Azerbaijani artist Faig Ahmed explores sexuality and gender taboos in Baku society.
Running at Yarat Contemporary Art Space in Baku until 29 January 2017, “NƏ VAR, ODUR” brings into focus the recent work of Azerbaijani artist Faig Ahmed.
Faig Ahmed emerged on the global scene around 2010 with his eye-catching “rug art”. The carpet, aside from a domestic adornment, has historically been used in West and Central Asia as a kind of “newspaper” in which important information regarding events, architecture and characters of national importance are recorded and distributed. Faig Ahmed appropriates this traditional form and explores the contradictions and possibilities of both its communicative or media-like dimension as well as its role in the history of decorative arts in Asia. Previous rug works have seen carpets “dripping” down the wall like a surrealist painting or alternatively “interrupted” by some “system error”.
In “NƏ VAR, ODUR” running at YARAT until 19 January 2017, the artist adds to his rug repertoire with the new work entitled Virgin (2016) – a hand-woven carpet with a traditional pattern that gradually transforms into a thick red mass. The work draws from the traditional practice in Azerbaijan whereby unmarried girls offer one exquisite rug as part of their marriage payment. For Ahmed the carpet bears the data of the transition from girl to woman, information that Ahmed visibilises and manipulates like a kind of cultural graphic designer.
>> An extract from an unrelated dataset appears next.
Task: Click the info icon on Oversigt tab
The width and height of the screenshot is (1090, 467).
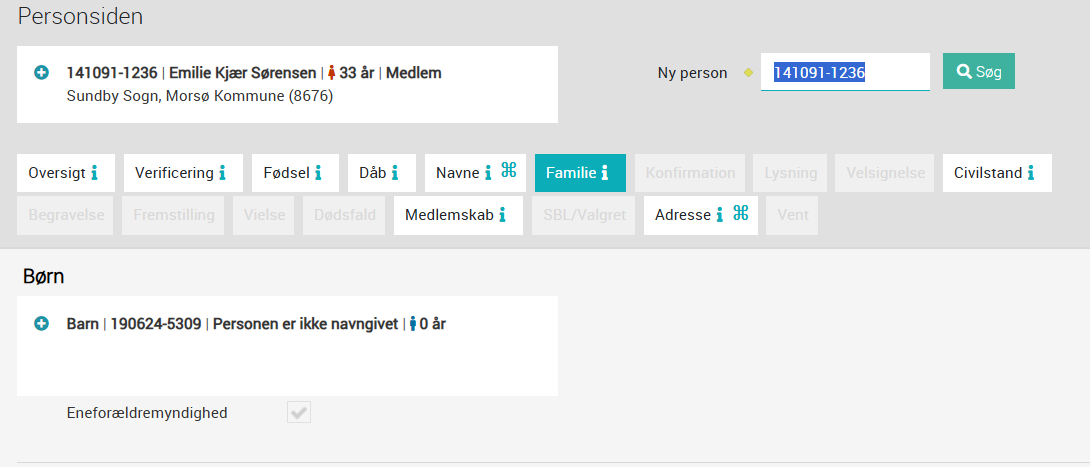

The interruption made by Ahmed – the way in which he allows the “perfect rug” to fail – should be interpreted as both an aesthetic and political move. By intervening in the very object used as a marker of a bride’s virginity and therefore cultural worth, Ahmed offers a wider critique of the economic and social systems that regulate gender and sexuality. In this sense Ahmed is less “surrealist” (despite his dripping rugs that have drawn comparisons with Salvador Dali’s paintings) than “hyper-materialist”: visibilising possible cultural “glitches” through material modifications.
Other works in the exhibition further this hyper-materialist perspective whereby the complexity of co-existing temporalities, morals, traditions, histories and materials is made tangible through creative practice. This realist philosophy is framed by the artist’s choice of exhibition title: “NƏ VAR, ODUR” is an old Azeri saying emphasising a sense of imperturbability, an attitude of accepting things how they are and have been for many years in the past. The exhibition includes seven new produced works all of which draw from research into the social habitat of Azeri people living outside the capital Baku.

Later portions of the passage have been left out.